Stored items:
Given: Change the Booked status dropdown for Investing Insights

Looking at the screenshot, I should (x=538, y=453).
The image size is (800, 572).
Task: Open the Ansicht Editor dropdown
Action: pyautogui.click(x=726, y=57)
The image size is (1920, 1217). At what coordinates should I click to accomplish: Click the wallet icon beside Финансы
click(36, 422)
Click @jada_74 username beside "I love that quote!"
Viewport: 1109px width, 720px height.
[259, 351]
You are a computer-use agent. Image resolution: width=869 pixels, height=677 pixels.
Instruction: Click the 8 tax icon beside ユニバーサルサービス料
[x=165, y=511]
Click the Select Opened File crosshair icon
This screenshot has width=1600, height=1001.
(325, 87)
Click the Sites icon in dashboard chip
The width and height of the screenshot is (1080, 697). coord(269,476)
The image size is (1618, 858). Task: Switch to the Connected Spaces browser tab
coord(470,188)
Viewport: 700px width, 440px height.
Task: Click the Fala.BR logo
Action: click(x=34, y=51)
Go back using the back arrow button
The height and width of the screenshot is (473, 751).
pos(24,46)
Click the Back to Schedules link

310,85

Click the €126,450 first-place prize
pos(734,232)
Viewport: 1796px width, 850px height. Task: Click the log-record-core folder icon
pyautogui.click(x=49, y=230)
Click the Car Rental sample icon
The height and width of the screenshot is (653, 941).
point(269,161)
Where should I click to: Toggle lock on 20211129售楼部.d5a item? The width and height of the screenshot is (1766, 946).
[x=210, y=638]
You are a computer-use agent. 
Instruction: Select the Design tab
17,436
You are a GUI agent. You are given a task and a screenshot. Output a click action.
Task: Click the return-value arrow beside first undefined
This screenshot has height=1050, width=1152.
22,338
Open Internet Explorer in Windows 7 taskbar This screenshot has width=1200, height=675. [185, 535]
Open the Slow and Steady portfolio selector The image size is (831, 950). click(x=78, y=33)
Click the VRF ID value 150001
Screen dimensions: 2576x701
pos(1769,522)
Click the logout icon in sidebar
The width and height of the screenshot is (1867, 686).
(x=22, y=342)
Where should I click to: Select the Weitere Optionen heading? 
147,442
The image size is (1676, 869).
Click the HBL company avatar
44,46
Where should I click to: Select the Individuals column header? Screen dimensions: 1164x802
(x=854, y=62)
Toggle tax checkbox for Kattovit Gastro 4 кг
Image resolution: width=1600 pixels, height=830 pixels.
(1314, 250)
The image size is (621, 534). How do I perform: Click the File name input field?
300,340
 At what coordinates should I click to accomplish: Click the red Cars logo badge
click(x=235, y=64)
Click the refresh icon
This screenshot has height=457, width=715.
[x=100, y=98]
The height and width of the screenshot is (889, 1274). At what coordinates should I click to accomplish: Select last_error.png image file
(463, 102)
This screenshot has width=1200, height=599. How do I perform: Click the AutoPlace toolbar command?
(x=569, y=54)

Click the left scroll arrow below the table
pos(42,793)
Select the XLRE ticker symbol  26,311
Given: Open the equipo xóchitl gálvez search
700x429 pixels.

### What the exercise asks
In the data above, repeat exactly each line from the first through the line that contains "Task: Click the return-value", and give nothing else.

### Completed task
Given: Change the Booked status dropdown for Investing Insights

Looking at the screenshot, I should (x=538, y=453).
The image size is (800, 572).
Task: Open the Ansicht Editor dropdown
Action: pyautogui.click(x=726, y=57)
The image size is (1920, 1217). At what coordinates should I click to accomplish: Click the wallet icon beside Финансы
click(36, 422)
Click @jada_74 username beside "I love that quote!"
Viewport: 1109px width, 720px height.
[259, 351]
You are a computer-use agent. Image resolution: width=869 pixels, height=677 pixels.
Instruction: Click the 8 tax icon beside ユニバーサルサービス料
[x=165, y=511]
Click the Select Opened File crosshair icon
This screenshot has width=1600, height=1001.
(325, 87)
Click the Sites icon in dashboard chip
The width and height of the screenshot is (1080, 697). coord(269,476)
The image size is (1618, 858). Task: Switch to the Connected Spaces browser tab
coord(470,188)
Viewport: 700px width, 440px height.
Task: Click the Fala.BR logo
Action: click(x=34, y=51)
Go back using the back arrow button
The height and width of the screenshot is (473, 751).
pos(24,46)
Click the Back to Schedules link

310,85

Click the €126,450 first-place prize
pos(734,232)
Viewport: 1796px width, 850px height. Task: Click the log-record-core folder icon
pyautogui.click(x=49, y=230)
Click the Car Rental sample icon
The height and width of the screenshot is (653, 941).
point(269,161)
Where should I click to: Toggle lock on 20211129售楼部.d5a item? The width and height of the screenshot is (1766, 946).
[x=210, y=638]
You are a computer-use agent. 
Instruction: Select the Design tab
17,436
You are a GUI agent. You are given a task and a screenshot. Output a click action.
Task: Click the return-value arrow beside first undefined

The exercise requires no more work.